[start of Exercise input]

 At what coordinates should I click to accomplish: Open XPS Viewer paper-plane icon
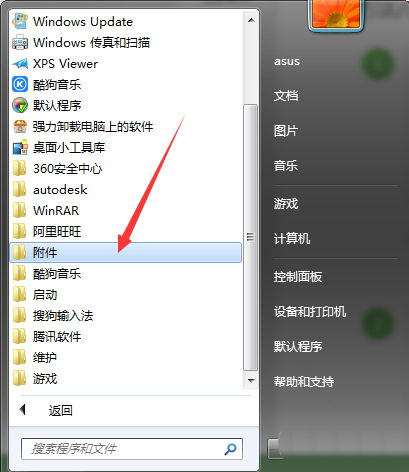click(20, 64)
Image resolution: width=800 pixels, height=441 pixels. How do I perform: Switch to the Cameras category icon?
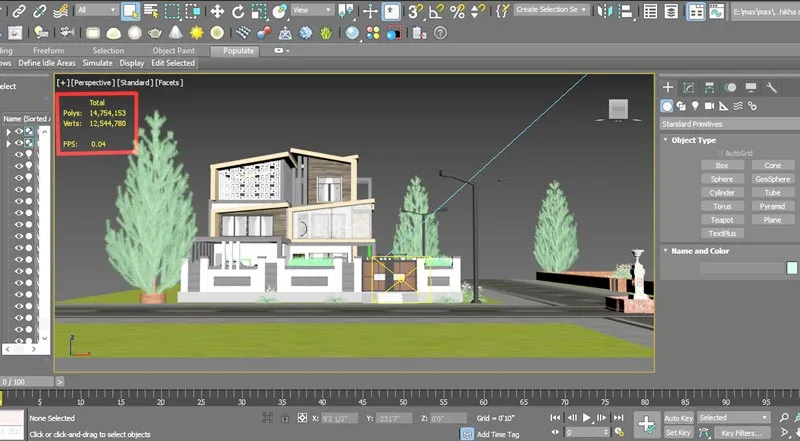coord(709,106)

[end of Exercise input]
[start of Exercise input]

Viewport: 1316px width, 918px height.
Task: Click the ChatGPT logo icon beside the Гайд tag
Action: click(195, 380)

[end of Exercise input]
[start of Exercise input]

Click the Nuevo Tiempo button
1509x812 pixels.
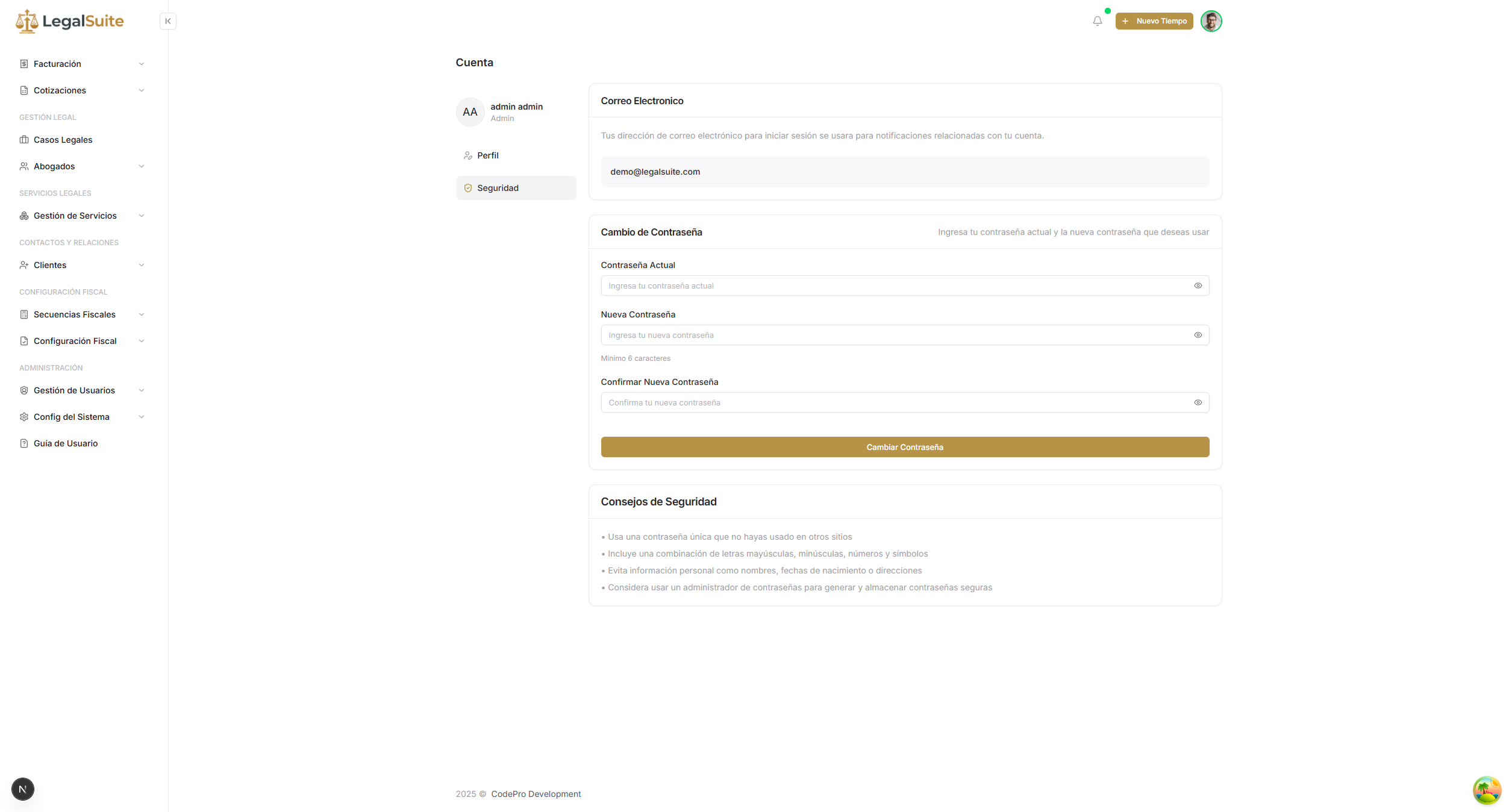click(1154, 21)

[end of Exercise input]

Please extract the lines starting with the line that contains "At what coordinates" and going on through the line that contains "coord(709,106)", copying them unchanged. Leave the pictures out of your answer.

 At what coordinates should I click to accomplish: Open XPS Viewer paper-plane icon
click(20, 64)
Image resolution: width=800 pixels, height=441 pixels. How do I perform: Switch to the Cameras category icon?
coord(709,106)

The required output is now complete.